Être une femme libérée
L'Américain Rick Owens, as du show, a fourni l'image la plus spectaculaire : des femmes qui se portaient les unes les autres, harnachées d'humanité en quelque sorte. Son vestiaire faisait écho, raffiné mais épuré : manteaux fluides, robes taillées en biais qui permettent la grande enjambée. On retrouve ce côté terrien chez Céline, où Phoebe Philo décline d'amples pantalons ou jupes, de majestueuses robes à grandes manches ballon et à taille haute hyperserrée qu'on retrouve aussi sur des manteaux. Des éclats de dentelle et des surpiqûres égaient la palette blanc, noir, gris, bronze, chair. La «force» d'une silhouette tient à un mélange d'éléments rudes avec d'autres plus tendres. C'est le talent de Julien Dossena chez Paco Rabanne que d'habiller les filles de bustiers de cuir noir, avec des robes finement ouvragées. Une parka (très je-suis-en-after-à-Sarajevo) se porte avec une combinaison harnachée. Même esprit de puissance chez Acne, où le Suédois Jonny Johansson s'inspire de l'univers du rock : le tailoring des vestes ou pantalons se retrouve «grungisé» par des tricots abîmés.
Délicate et saine
Chez Balenciaga, on se prenait parfois à douter : les filles étaient-elles en lingerie ? De la dentelle et des volants décoraient des caracos en satin ou en soie, dans une collection 100 % ivoire. Dries Van Noten avait aussi choisi l'option sous-vêtements, mais de manière plus franche. Des brassières fuchsia, noir ou à paillettes apparaissaient sous une mousseline transparente, ou un manteau ouvert. Chez Lanvin, l'ambiance était aussi aux rubans et fils au vent, pour montrer la couture en mouvement, dixit Alber Elbaz. Chez Dior, le Belge Raf Simons faisait, non pas de la lingerie, mais une sorte de variation autour de l'habit basique. Alors, ses shorts tout simples, quasiment transparents, ses courtes combinaisons blanches, comme sortis d'un tableau préraphaélique, tout cela donnait l'image d'une féminité délicate. Le cérebral Simons n'est pas Lise Charmel et ne fait pas dans le «réel», mais dans un fantasme (non érotique) d'une féminité ouvragée et complexe. Chez Chloé, la sensualité prend un tour boyish et flashy (chouettes survêtements), avant virage néohippie avec longues robes ou jupes à fleurs.
À l’aise Blaise
Peu ou pas de talons cette saison, même chez ceux qui privilégient toujours des silhouettes élégantes ou de femmes fatales : des ballerines chez Lanvin, beaucoup de baskets chez Hermès, et carrément des pantoufles chez Balenciaga, pour la dernière collection d'Alexander Wang, qu'on n'a jamais vu aussi décontracté.
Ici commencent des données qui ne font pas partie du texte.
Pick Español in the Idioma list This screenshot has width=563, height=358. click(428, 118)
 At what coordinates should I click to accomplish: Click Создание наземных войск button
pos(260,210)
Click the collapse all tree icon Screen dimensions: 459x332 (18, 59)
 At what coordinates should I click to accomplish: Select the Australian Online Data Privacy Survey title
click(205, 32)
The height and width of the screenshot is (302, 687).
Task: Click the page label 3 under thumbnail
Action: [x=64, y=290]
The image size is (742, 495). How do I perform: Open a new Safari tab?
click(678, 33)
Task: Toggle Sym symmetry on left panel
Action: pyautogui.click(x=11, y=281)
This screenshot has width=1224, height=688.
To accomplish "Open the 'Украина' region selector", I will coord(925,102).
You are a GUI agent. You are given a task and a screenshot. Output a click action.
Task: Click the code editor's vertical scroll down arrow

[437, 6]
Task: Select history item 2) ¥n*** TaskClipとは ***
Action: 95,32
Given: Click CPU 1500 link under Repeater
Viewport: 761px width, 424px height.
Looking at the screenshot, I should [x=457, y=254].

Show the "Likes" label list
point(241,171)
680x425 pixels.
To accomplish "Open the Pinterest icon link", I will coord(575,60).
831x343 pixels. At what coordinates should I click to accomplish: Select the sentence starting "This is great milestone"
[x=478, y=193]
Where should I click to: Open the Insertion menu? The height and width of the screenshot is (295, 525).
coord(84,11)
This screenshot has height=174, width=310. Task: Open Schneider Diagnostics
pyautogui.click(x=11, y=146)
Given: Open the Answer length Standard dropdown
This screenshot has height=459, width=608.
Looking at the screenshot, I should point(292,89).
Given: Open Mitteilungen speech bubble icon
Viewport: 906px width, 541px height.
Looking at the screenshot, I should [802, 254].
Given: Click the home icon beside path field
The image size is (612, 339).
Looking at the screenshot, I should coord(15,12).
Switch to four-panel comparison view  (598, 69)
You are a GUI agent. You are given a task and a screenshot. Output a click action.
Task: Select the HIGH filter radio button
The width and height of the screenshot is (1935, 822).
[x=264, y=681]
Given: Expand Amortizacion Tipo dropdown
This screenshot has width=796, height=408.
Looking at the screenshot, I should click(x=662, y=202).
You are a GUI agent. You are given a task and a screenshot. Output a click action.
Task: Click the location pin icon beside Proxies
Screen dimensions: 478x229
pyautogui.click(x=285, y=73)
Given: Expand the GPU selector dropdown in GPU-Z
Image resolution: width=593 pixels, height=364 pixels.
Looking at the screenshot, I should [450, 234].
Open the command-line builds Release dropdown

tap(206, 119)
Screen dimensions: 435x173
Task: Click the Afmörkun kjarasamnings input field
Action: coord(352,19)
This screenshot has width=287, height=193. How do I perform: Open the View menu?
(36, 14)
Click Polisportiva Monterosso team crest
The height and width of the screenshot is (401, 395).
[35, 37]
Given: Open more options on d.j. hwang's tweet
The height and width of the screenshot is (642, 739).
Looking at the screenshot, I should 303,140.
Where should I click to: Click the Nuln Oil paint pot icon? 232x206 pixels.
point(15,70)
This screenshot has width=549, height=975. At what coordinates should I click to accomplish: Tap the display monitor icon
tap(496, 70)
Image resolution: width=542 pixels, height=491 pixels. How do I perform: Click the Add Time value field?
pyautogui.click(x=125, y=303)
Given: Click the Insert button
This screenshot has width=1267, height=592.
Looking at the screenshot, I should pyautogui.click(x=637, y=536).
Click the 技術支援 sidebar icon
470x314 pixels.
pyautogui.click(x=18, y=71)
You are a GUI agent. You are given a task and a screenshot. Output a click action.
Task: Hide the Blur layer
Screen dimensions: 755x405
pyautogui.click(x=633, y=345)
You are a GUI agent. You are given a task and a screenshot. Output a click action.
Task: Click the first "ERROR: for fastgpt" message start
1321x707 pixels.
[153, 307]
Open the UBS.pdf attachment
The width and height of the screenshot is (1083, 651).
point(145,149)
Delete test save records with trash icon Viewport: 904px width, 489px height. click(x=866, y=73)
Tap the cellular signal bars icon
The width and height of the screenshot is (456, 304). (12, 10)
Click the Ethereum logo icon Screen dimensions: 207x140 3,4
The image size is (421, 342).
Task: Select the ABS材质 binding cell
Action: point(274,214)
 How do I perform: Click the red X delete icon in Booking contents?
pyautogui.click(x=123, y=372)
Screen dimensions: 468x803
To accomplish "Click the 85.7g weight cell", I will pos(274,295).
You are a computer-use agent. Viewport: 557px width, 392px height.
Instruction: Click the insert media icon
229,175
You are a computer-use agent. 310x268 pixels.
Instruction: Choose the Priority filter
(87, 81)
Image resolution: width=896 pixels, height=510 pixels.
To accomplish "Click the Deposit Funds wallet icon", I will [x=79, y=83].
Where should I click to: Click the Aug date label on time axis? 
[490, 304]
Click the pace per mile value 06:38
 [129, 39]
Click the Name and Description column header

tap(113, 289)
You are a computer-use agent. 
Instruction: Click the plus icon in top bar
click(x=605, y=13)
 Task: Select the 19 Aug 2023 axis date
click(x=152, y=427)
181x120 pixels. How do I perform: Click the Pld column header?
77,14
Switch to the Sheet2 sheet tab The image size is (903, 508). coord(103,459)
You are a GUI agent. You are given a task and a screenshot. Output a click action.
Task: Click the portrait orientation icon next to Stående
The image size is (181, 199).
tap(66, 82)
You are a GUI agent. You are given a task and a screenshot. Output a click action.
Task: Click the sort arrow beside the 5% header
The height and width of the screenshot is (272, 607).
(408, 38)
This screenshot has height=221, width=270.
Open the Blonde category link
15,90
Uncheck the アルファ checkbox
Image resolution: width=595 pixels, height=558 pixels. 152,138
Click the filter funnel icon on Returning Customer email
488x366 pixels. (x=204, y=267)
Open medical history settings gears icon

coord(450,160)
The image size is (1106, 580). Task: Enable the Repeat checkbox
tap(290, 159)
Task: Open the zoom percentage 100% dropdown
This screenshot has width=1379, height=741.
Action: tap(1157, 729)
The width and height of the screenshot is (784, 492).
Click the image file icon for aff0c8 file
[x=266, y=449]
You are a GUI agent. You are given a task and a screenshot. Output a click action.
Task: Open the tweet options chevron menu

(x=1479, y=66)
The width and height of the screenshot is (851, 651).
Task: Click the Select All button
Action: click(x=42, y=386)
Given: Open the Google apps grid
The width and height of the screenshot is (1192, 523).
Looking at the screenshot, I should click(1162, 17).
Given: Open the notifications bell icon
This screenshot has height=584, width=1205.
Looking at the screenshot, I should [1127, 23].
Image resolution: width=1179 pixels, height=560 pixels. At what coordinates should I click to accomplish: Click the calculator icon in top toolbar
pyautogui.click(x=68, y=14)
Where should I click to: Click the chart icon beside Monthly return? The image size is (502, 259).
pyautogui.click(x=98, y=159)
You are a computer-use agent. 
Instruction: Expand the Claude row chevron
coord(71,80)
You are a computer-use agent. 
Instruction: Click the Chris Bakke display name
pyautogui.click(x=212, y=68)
Kenzo ose pour sa part des spartiates-cuissardes à losanges découpés, pour un vestiaire pop pimpant sous influence méditerranéenne (Maroc, Italie). Le confort passe aussi par le travail des matières. Chez Hermès, pour sa deuxième collection, Nadège Vanhee-Cybulski a développé des tissus double face en soie ou cachemire, aussi agréable recto que verso, du twill de coton déperlant ou du cuir si souple qu'il se porte en robe, à même la peau. Une délicatesse racée imprègne aussi le travail de Bouchra Jarrar, avec ses longs manteaux fluides d'esprit militaire, ses robes à peines drapées. En version plus bohème, Haider Ackermann épate en parant ses néopunks de safran, anis, kaki, crème, parme, rose… Aux pieds, de sublimes santiags pour affronter en majesté le western urbain.
Tout ce qui brille
Ambiance sirène de compet chez Maison Margiela, où John Galliano s'est donné sur le lamé, l'argenté, le brillant. Les vêtements reflètent les fonds marins, à coup de tissu si fluide qu'on le croirait liquide, de pierres brodées sur une robe, de matières luisantes dont l'éclat est atténué par un voile ou d'un film transparent enroulé autour du bras ou de la jambe. Lanvin a aussi célébré l'ultraféminité via une explosion de paillettes brodées à la main sur des robes qui s'arrêtent au genou. Chez Saint Laurent, les filles portent carrément des diadèmes. Mais les princesses de Hedi Slimane relèvent d'un gotha qui ferait tousser Stéphane Bern : leurs minirobes ou longues nuisettes laissent entrevoir les seins, voire tout quand transparentes, et la jambe interminable est à la fête (en botte de pluie tout terrain). Karl Lagerfeld, lui, s'amuse avec le gris métallisé, en gants, en sacs, en ceintures, en sandales à gros talon carré, ça complète l'entreprise de revitalisation des codes Chanel, cette fois en mode avion, tendance Pan Am.
Têtes brûlées
Le créateur japonais Kunihiko Morinaga, chez Anrealage, avait fait une entrée remarquée à Paris l'an passé avec des vêtements dont la couleur changeait sous l'effet de la chaleur ; cette saison, les tissus se révélaient phosphorescents sous la lumière d'un flash. Iris Van Herpen confirme, elle, sa maestria de sculpteuse qui malaxe la matière. Sa spécialité : la découpe au laser, qui donne des robes fascinantes, comme faites en papier-bulle de cristal, ou en toile d'araignée, ou en filet de commission. C'est au Président, restaurant chinois de Belleville, que Vêtements a envoyé des filles très énervées dans des tenues rafistolées. Sur fond de heavy metal, elles portaient manteaux explosés, tops orange ou anis avec des logos gothiques, tabliers de boucher. C'est d'une énergie de malade et ça colle parfaitement à la rage du moment. Mercredi, le groupe Kering annonçait la nomination du fondateur de Vêtements, Demna Gvasalia, à la direction artistique de Balenciaga. Qui a dit que les têtes brûlées étaient condamnées à la confidentialité ?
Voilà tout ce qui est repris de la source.